### Problem description
Please repeat the items between the lines holding "will [x=673, y=191]." and "click(x=150, y=478)", inclusive, swapping "sidebar" for "navigation" and leaving all else unchanged.

### Records to use
------

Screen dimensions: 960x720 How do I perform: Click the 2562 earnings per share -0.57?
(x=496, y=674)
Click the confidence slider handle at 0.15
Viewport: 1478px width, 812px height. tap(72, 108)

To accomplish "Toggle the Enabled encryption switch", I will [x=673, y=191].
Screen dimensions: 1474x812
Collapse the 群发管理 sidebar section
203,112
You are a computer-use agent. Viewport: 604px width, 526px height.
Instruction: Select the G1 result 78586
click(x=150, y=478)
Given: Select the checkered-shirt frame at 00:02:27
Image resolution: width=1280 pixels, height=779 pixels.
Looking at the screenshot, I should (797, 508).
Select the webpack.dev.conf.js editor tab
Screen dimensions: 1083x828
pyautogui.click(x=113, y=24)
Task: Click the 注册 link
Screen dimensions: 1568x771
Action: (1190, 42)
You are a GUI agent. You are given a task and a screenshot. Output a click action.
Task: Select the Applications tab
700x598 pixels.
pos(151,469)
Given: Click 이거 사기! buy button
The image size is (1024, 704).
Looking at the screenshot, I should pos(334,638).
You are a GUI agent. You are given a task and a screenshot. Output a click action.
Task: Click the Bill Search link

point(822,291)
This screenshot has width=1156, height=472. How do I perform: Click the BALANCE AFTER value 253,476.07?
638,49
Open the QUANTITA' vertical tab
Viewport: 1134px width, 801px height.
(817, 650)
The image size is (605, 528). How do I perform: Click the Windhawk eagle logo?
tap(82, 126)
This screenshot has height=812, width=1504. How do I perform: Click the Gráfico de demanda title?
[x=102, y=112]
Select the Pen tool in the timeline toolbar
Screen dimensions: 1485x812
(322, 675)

------

### Final answer
To accomplish "Toggle the Enabled encryption switch", I will [x=673, y=191].
Screen dimensions: 1474x812
Collapse the 群发管理 navigation section
203,112
You are a computer-use agent. Viewport: 604px width, 526px height.
Instruction: Select the G1 result 78586
click(x=150, y=478)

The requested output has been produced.